[Document passage Boundary: Start]
Engineers Work to Fix Voyager 1 Computer
Arthur T Knackerbracket has processed the following story:
NASA's veteran Voyager 1 spacecraft has stopped transmitting engineering and science data back to Earth.
The issue appears to be with the Flight Data System (FDS), which is not communicating correctly with one of the probe's subsystems - the Telemetry Modulation Unit (TMU).
Rather than useful data, the TMU is simply transmitting a repeating pattern of ones and zeroes as if it were "stuck," according to NASA.
The FDS is responsible for collecting data from Voyager 1's science instruments as well as on the general health of the spacecraft. This is all packaged up and sent back to Earth by the TMU. Having worked through the possibilities, the Voyager team reckons the issue lies with the FDS.
"This past weekend the team tried to restart the FDS and return it to the state it was in before the issue began, but the spacecraft still isn't returning useable [sic] data," NASA says.
Engineers face multiple challenges. First, the Voyagers are famously old - dealing with their quirks involves poring through decades-old documents. Commands sent to the probes must be meticulously verified to prevent unintended consequences.
And then there is the sheer amount of time it takes to communicate with the Voyagers. A command from mission control on Earth will take more than 22 hours to reach Voyager 1. It can, therefore, take 45 hours to determine whether a given instruction worked as expected.
NASA reckons it will be several weeks of work for engineers to devise a new plan to deal with the problem.
Voyager 1 suffered a telemetry glitch in 2022 that resulted in garbled data on the probe's attitude being sent back to Earth. That issue was resolved by switching to a different computer. However, in that instance, Voyager 1 continued returning science data. The latest problem has stopped that.
The next time you find yourself having to diagnose and fix a problem remotely, remember that it could always be worse, even if sometimes it feels as though that misbehaving server is also 15 billion(*) miles away.
Given the limit imposed by the speed of light, a signal sent to Voyager 1 and immediately returned takes more than 16.6 hours. That's more than 2/3 of a *day*!
[Document passage Boundary: End]
**Things to do:**
**1)** Answer these questions from the Voyager 1 article:
(a) Which subsystem is the Flight Data System failing to communicate correctly with?
(b) According to NASA, how long will engineers need to devise a new plan?
(c) How was the 2022 telemetry glitch resolved?
**2)** Repeat the stretch of the Voyager 1 article from "And then there" through "has stopped that.", word for word.
[Dataset entries Boundary: Start]
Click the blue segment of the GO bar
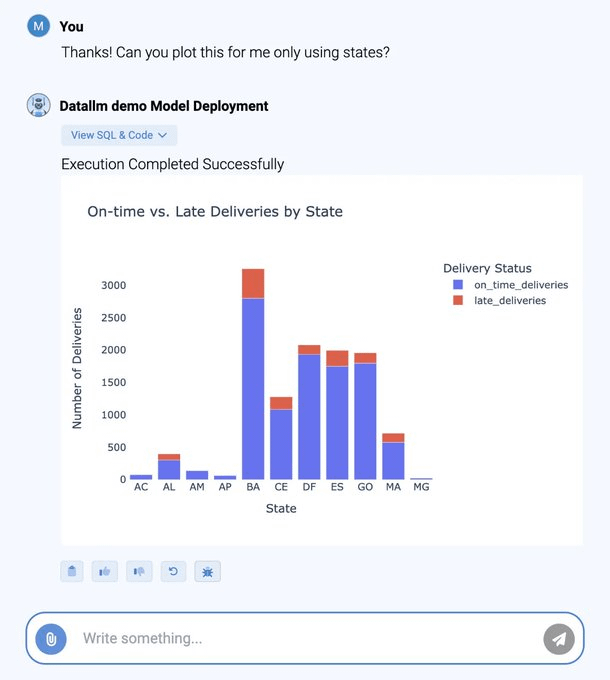This screenshot has width=610, height=680. (365, 421)
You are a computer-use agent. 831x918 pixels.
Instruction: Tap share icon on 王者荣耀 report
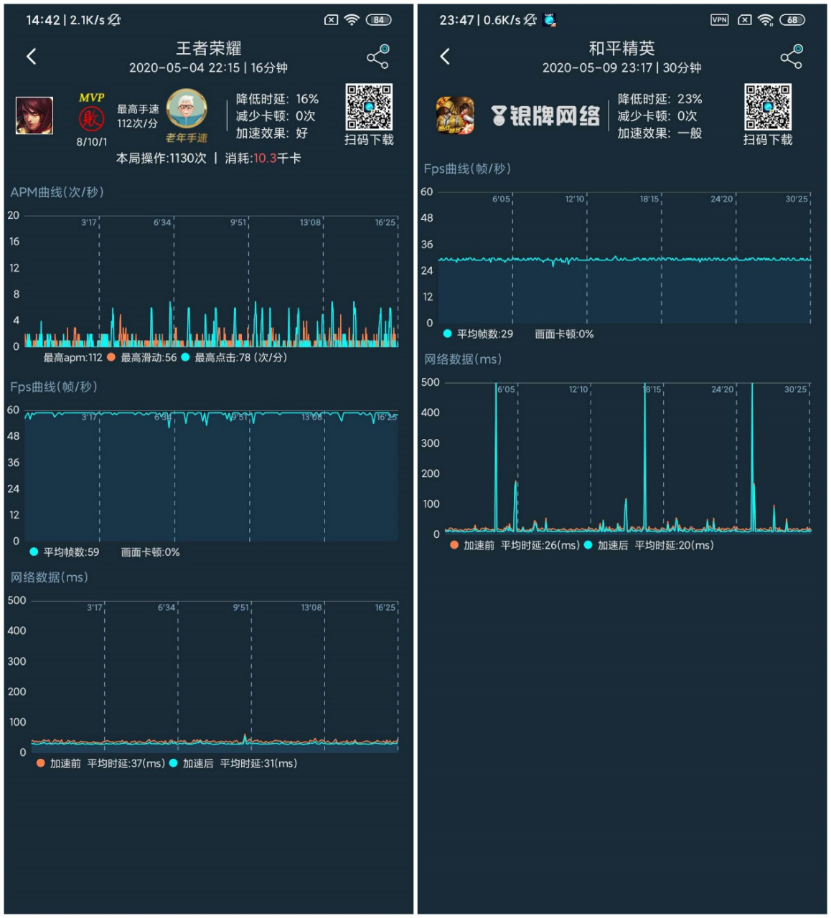coord(377,57)
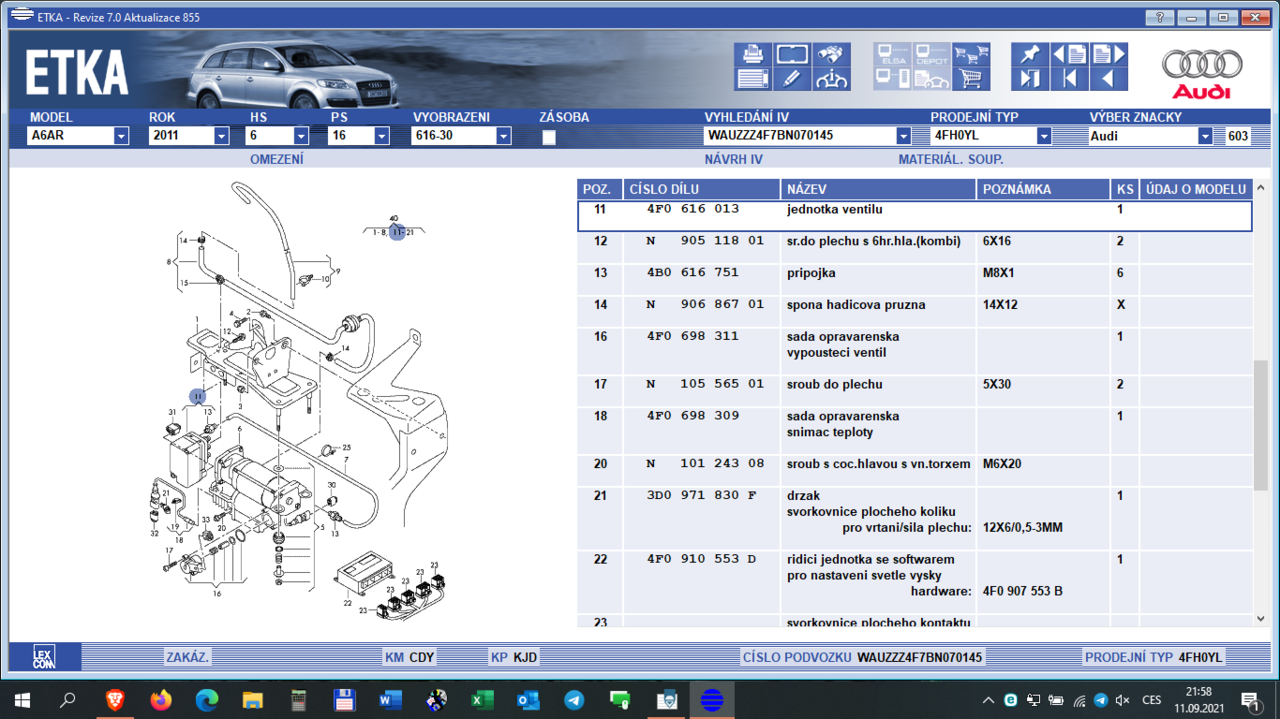Screen dimensions: 1280x719
Task: Expand the MODEL dropdown A6AR
Action: tap(121, 136)

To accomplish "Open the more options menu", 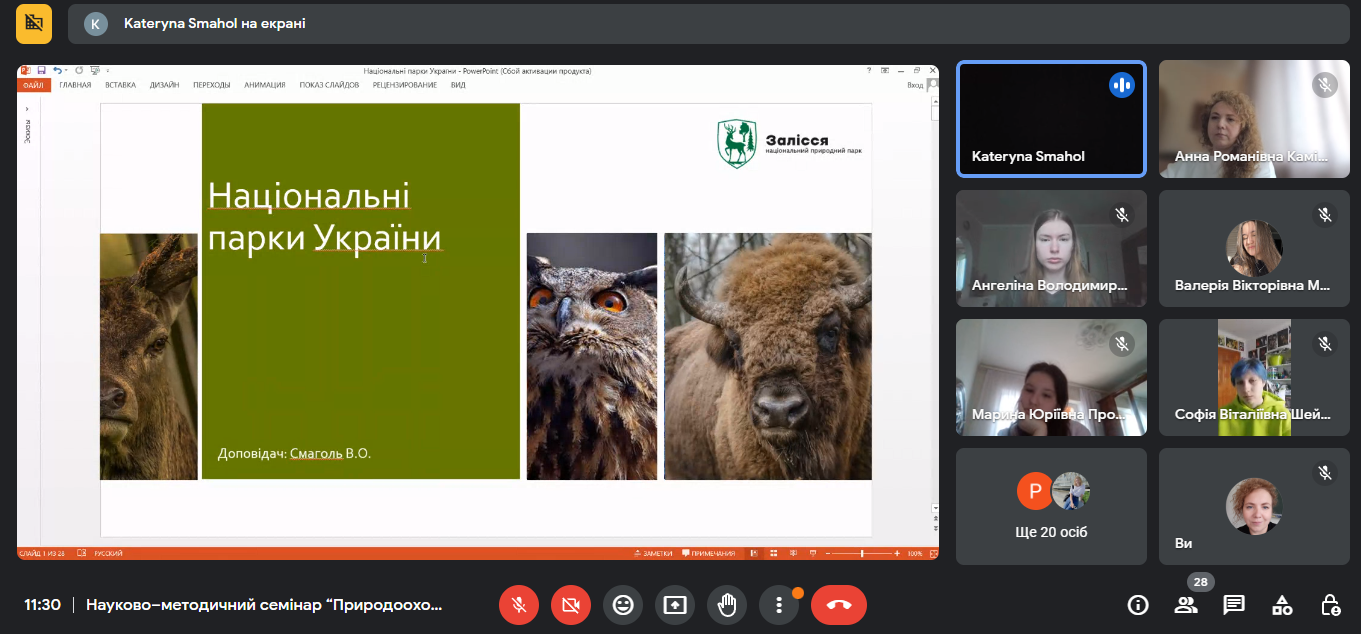I will click(779, 605).
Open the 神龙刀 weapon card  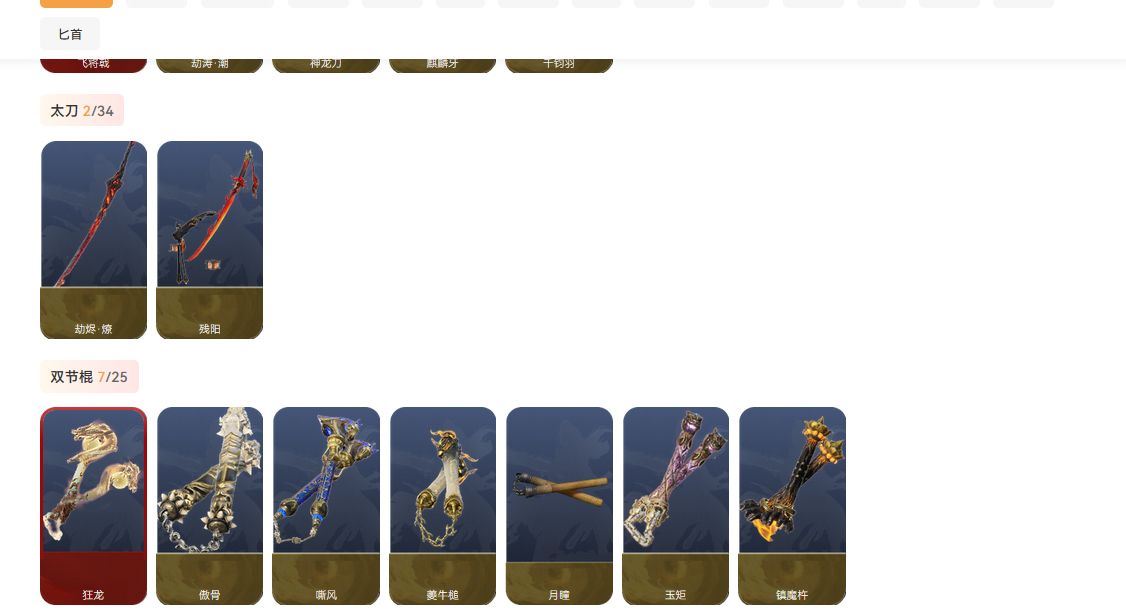(326, 65)
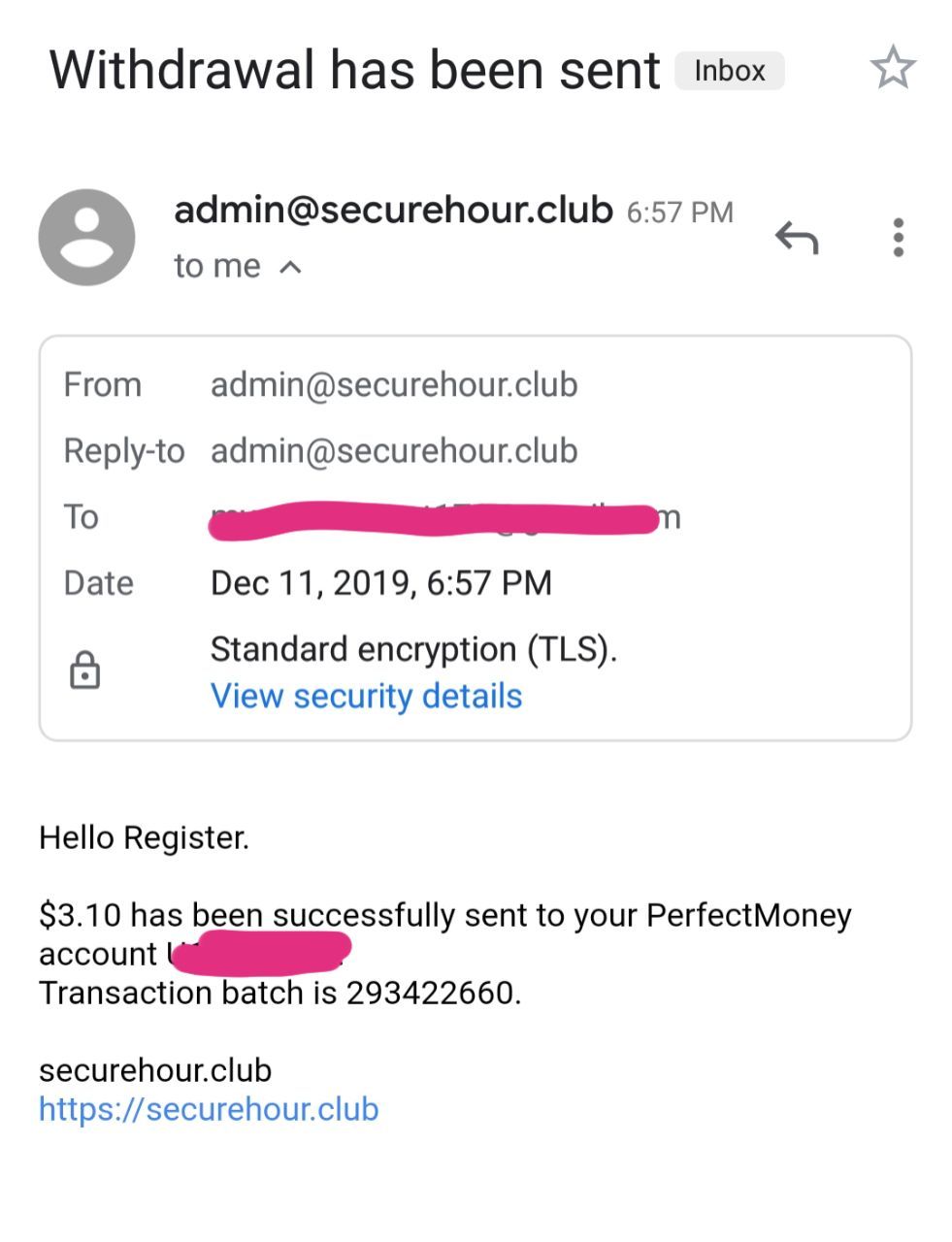
Task: Open the three-dot more options menu
Action: pos(898,238)
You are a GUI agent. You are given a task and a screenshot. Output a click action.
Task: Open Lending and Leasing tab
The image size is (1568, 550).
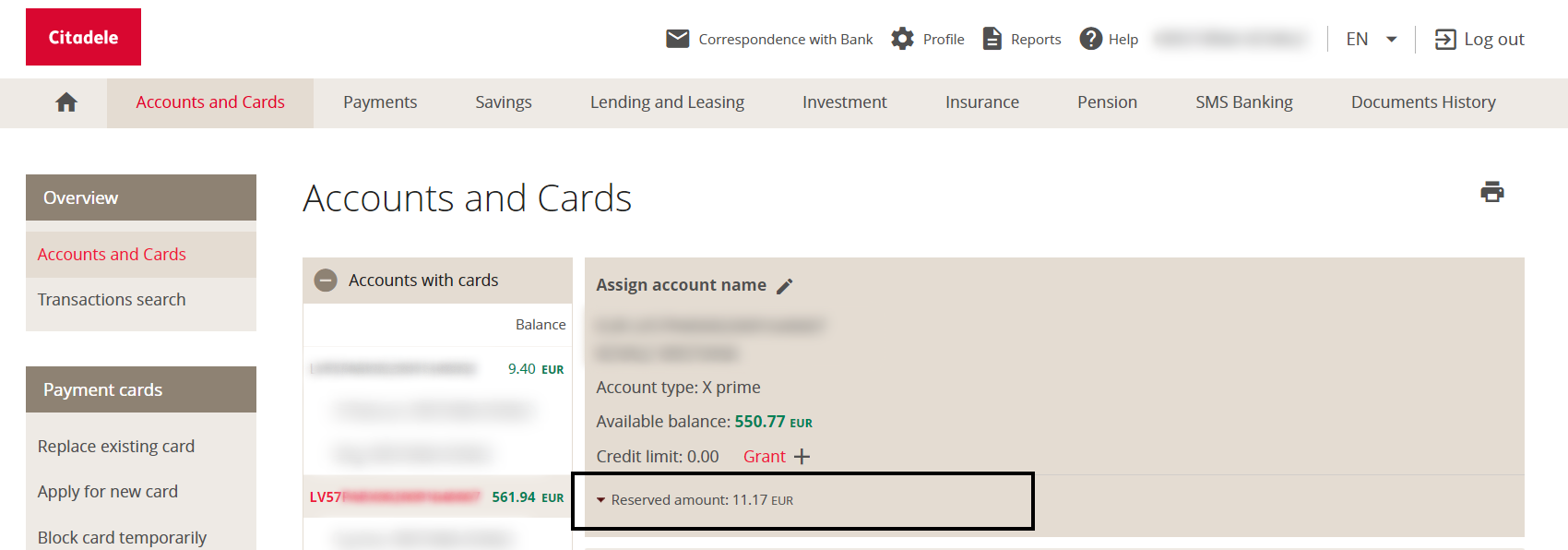[667, 102]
[Dataset entries Boundary: End]
**Expected responses:**
**1)**
(a) The Telemetry Modulation Unit (TMU).
(b) Several weeks of work.
(c) By switching to a different computer.

**2)**
And then there is the sheer amount of time it takes to communicate with the Voyagers. A command from mission control on Earth will take more than 22 hours to reach Voyager 1. It can, therefore, take 45 hours to determine whether a given instruction worked as expected.
NASA reckons it will be several weeks of work for engineers to devise a new plan to deal with the problem.
Voyager 1 suffered a telemetry glitch in 2022 that resulted in garbled data on the probe's attitude being sent back to Earth. That issue was resolved by switching to a different computer. However, in that instance, Voyager 1 continued returning science data. The latest problem has stopped that.